A scientific investigation and personal adventure story about zombis and the voudoun culture of Haiti by a Harvard scientist.
In April 1982, ethnobotanist Wade Davis arrived in Haiti to investigate two documented cases of zombis—people who had reappeared in Haitian society years after they had been officially declared dead and had been buried. Drawn into a netherworld of rituals and celebrations, Davis penetrated the vodoun mystique deeply enough to place zombification in its proper context within vodoun culture. In the course of his investigation, Davis came to realize that the story of vodoun is the history of Haiti—from the African origins of its people to the successful Haitian independence movement, down to the present day, where vodoun culture is, in effect, the government of Haiti’s countryside.
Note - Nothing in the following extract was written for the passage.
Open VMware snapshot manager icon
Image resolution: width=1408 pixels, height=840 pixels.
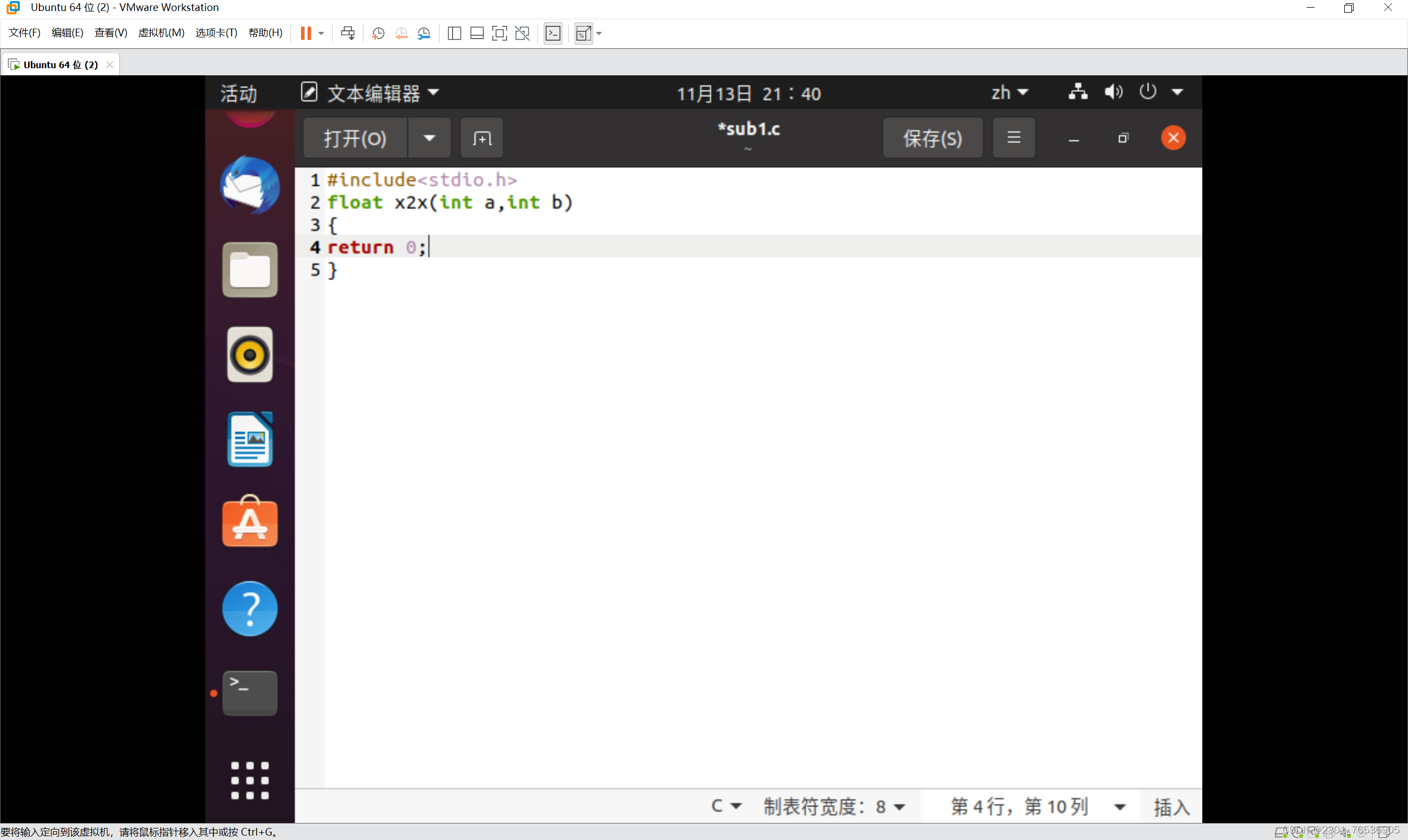(424, 34)
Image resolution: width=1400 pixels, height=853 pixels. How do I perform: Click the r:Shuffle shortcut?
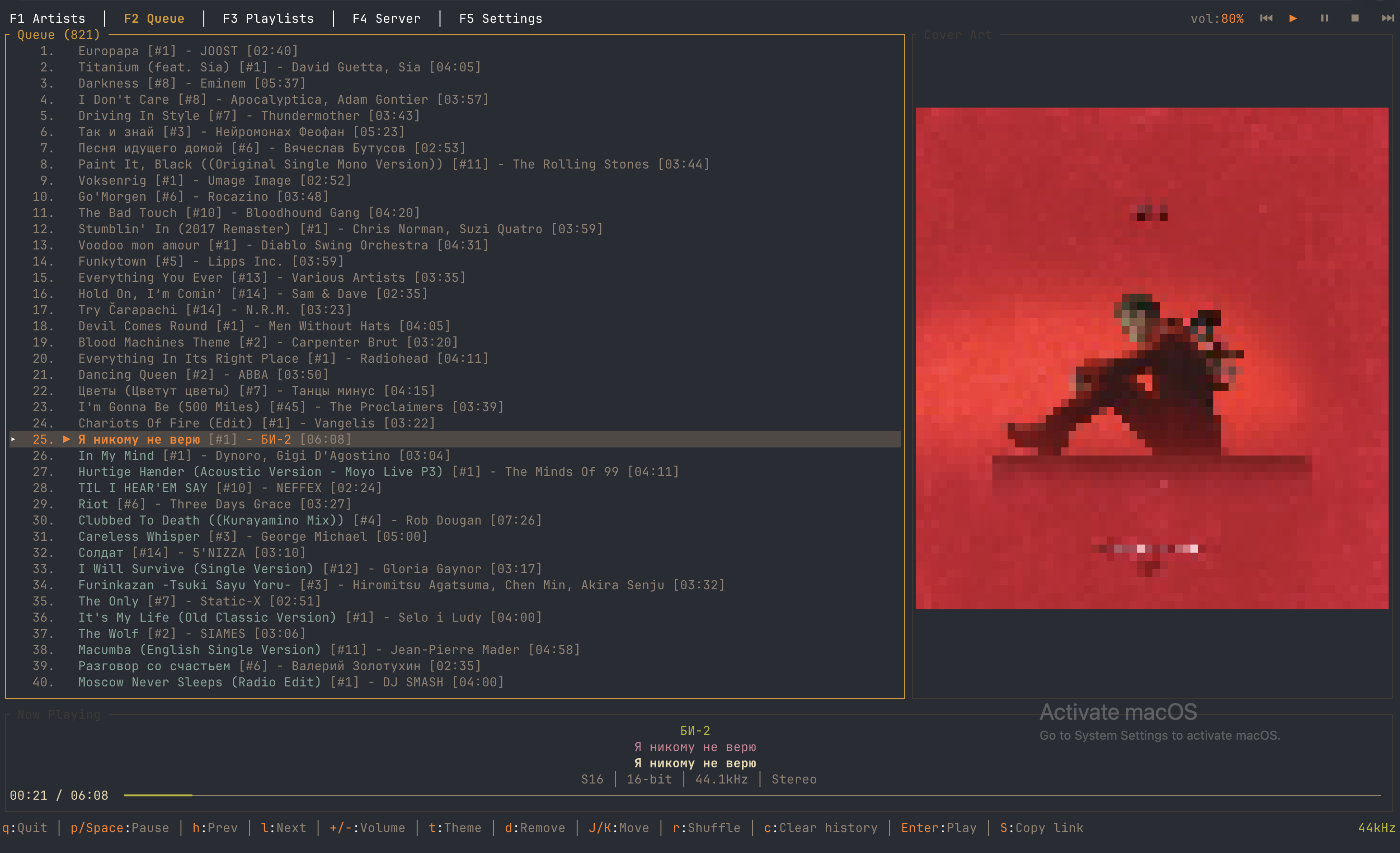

The Serpent and the Rainbow combines anthropological investigation with a remarkable personal adventure to illuminate and finally explain a phenomenon that has long fascinated Americans.
Wade Davis is a writer, photographer, filmmaker, and former Explorer-in-Residence at the National Geographic Society. He is Professor of Anthropology and the BC Leadership Chair in Cultures and Ecosystems at Risk at the University of Columbia. Davis has written 22 books and is the winner of the 2012 Samuel Johnson prize. He holds degrees in anthropology and biology and received his Ph.D. in ethnobotany, all from Harvard University.